Hérault-Gard : moins d’accidents, mais plus de morts

Selon l’Observatoire national interministériel de la sécurité routière -ONISR-, 281 personnes ont perdu la vie sur les routes de France métropolitaine le mois dernier, contre 258 en novembre 2016, soit une augmentation de la mortalité routière de 8,9%. En nombre, cela se traduit par 23 personnes de plus tuées, par rapport à novembre 2016.

Les trois autres indicateurs de l’accidentalité routière du mois dernier sont en baisse :

  • Les accidents corporels diminuent de 1,8% (5 109 en novembre 2017 contre 5 201 en novembre 2016, soit 92 accidents en moins) ;
  • Le nombre total de victimes, tuées ou blessées, sur les routes recule de 1,9% (6 657 en novembre 2017 contre 6 785 en novembre 2016, soit 128 victimes en moins) ;
  • Le nombre de personnes blessées hospitalisées plus de 24 heures baisse, quant à lui, de 6,1% (2 087 personnes ont dû être admises dans un établissement hospitalier le mois dernier, contre 2 223 en novembre 2016, soit 136 hospitalisations en moins).
  • Face aux conditions hivernales de circulation, la Sécurité routière appelle les conducteurs à la plus grande prudence, mais aussi à la responsabilité de chacun à l’approche des fêtes de fin d’année.

Particulièrement mobilisé au profit de cette cause fondamentale que constitue la sécurité routière, et conformément à la volonté du Président de la République, le gouvernement réunira en janvier 2018 un Comité interministériel de la sécurité routière.

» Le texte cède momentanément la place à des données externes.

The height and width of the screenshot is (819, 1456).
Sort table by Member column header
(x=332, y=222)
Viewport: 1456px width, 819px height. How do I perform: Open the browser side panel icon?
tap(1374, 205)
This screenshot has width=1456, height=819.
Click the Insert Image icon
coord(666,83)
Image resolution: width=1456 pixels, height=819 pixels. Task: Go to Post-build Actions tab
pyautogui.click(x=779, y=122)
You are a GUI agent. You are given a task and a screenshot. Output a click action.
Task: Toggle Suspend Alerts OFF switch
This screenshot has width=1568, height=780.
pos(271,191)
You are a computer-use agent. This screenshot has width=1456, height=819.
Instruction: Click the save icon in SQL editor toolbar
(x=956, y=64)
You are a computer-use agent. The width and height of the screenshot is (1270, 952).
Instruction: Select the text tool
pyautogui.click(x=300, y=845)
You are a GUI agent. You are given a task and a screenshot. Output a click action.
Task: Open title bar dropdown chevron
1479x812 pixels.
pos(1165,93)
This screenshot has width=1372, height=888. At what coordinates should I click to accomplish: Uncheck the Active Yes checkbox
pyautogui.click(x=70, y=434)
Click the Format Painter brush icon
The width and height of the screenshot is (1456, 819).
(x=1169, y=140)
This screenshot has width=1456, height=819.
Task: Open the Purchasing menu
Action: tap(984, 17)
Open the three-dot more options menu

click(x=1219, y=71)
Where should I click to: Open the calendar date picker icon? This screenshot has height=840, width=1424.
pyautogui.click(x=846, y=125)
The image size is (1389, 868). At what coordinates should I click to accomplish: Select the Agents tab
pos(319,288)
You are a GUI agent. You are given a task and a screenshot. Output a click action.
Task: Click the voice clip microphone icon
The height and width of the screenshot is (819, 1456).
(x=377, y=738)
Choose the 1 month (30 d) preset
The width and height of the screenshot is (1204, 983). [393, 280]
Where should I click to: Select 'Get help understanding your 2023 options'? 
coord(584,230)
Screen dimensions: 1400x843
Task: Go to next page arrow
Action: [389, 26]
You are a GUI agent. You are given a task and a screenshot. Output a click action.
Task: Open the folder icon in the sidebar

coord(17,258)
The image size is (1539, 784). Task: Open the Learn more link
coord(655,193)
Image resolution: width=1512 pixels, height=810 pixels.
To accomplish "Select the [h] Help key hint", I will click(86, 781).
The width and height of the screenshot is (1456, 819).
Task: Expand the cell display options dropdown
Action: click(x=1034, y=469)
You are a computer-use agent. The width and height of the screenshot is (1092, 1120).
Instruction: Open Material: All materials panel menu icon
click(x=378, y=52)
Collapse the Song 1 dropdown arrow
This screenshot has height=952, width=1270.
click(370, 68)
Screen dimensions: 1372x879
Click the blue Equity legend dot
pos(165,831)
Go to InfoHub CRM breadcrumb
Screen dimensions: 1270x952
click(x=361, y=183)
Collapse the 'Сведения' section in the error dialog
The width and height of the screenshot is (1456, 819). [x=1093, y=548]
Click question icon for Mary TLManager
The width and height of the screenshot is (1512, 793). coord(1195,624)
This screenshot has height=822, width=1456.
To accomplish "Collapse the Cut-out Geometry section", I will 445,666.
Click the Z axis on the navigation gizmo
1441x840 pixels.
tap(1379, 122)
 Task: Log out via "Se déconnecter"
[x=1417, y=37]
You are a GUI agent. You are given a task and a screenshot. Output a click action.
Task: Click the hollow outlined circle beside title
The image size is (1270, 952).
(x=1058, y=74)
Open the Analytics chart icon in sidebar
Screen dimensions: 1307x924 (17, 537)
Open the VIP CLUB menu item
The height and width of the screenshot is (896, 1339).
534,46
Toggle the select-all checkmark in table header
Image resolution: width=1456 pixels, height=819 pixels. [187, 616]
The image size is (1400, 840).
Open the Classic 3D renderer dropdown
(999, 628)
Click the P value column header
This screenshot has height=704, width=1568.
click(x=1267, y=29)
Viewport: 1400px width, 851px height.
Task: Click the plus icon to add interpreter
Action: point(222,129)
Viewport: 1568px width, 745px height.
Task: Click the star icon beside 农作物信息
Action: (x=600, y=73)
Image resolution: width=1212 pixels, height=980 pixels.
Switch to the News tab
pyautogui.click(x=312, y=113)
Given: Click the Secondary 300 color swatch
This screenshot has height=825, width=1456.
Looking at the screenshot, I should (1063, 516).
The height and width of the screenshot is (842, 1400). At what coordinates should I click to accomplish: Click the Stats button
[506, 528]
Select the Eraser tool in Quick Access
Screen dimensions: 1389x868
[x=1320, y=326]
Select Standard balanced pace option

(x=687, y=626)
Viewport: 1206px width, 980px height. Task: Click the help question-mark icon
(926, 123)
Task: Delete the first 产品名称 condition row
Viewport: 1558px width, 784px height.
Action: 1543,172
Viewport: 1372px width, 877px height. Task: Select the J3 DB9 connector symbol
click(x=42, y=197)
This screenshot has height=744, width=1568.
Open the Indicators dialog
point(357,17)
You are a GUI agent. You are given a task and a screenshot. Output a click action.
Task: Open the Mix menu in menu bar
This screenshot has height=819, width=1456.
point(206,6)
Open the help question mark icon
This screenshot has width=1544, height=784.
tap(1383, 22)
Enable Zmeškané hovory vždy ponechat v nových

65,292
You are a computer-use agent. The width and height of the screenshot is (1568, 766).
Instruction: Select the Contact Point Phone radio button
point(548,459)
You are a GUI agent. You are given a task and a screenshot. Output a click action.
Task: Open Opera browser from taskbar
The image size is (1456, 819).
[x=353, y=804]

Les consultations se poursuivent à cette fin.

Dans l’Hérault et le Gard aussi

Le nombre de morts sur les routes de l’Hérault et du Gard -et des autres départements de l’ex-région Languedoc-Roussillon- a également augmenté le mois dernier, par rapport à novembre 2016, alors que le nombre des accidents a baissé. Il y a eu deux décès de plus, 19 au total sur les routes du Languedoc et du Roussillon.

Le Gard est le département le plus touché avec 6 morts en novembre 2016, mais 11 morts en novembre dernier. Le terrible accident sur le périphérique de Nîmes -4 morts d’une même famille- a, incontestablement provoqué cette hausse des chiffres. La préfecture du Gard relève cette réalité qui se confirme chaque mois depuis le début de l’année : le nombre des accidents diminue, mais ils sont plus graves.

42 silhouettes noires

42 silhouettes noires représentant le nombre de tués sur les routes depuis le début de l’année ont été accrochées la semaine dernière aux grilles de la préfecture du Gard, à Nîmes. Une initiative dans le cadre de la semaine de la sécurité routière. Les victimes décédées dans ces accidents avaient de 20 ans à 84 ans. Sur chaque silhouette sont également mentionnés la date, l’heure et l’endroit de l’accident mortel.

Ces silhouettes noires ont été installées à l’attention du public pour provoquer un électrochoc, face à l’insécurité routière qui décime des familles. Dans le passé, elles avaient été placées sur le bord des routes, dans le Gard et dans l’Hérault sur les lieux des drames de la route, ce qui avait suscité une polémique entre des associations de lutte contre l’insécurité routière et les familles des victimes.

Contrôles renforcés

Le bilan de novembre dernier comparé à novembre 2016 dans les 13 départements de la région Occitanie -Pyrénées-Méditerranée- montre que le nombre de morts est en baisse.

Dans l’Hérault, il y a eu 5 morts en novembre 2016 en zone de police nationale et de la gendarmerie, contre 6 le mois dernier. Le nombre de morts est en baisse dans l’Aude et les Pyrénées-Orientales. 54 personnes ont trouvé la mort sur les routes héraultaises depuis le début de l’année. Il n’y a pas eu de décès constaté sur les routes de Lozère, ni en novembre 2016, ni le mois dernier.

À l’approche des fêtes de fin d’année, les gendarmes et les policiers vont renforcer les contrôles diurnes et nocturnes, pour lutter notamment contre l’alcoolémie, la drogue et les téléphones portables au violant.